> YOUR OBJECTIVE
Scan the entries for the string "agent" and give the number of lines that have it, nothing further.

(Stored items from a collection)
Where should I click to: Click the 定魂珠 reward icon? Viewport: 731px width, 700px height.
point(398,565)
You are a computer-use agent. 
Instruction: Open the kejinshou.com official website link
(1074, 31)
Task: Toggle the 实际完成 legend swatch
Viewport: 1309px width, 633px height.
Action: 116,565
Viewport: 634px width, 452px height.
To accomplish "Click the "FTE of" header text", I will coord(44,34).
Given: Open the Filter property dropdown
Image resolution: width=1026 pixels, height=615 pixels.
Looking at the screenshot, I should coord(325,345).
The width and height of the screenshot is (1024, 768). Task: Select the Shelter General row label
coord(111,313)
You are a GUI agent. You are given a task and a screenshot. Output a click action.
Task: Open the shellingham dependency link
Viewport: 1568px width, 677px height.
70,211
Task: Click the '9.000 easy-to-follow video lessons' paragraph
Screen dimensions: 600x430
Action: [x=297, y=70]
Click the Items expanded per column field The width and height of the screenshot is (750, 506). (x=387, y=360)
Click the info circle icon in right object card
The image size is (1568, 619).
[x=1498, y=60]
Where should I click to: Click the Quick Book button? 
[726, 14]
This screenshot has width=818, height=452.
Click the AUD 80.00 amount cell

> SOLUTION
2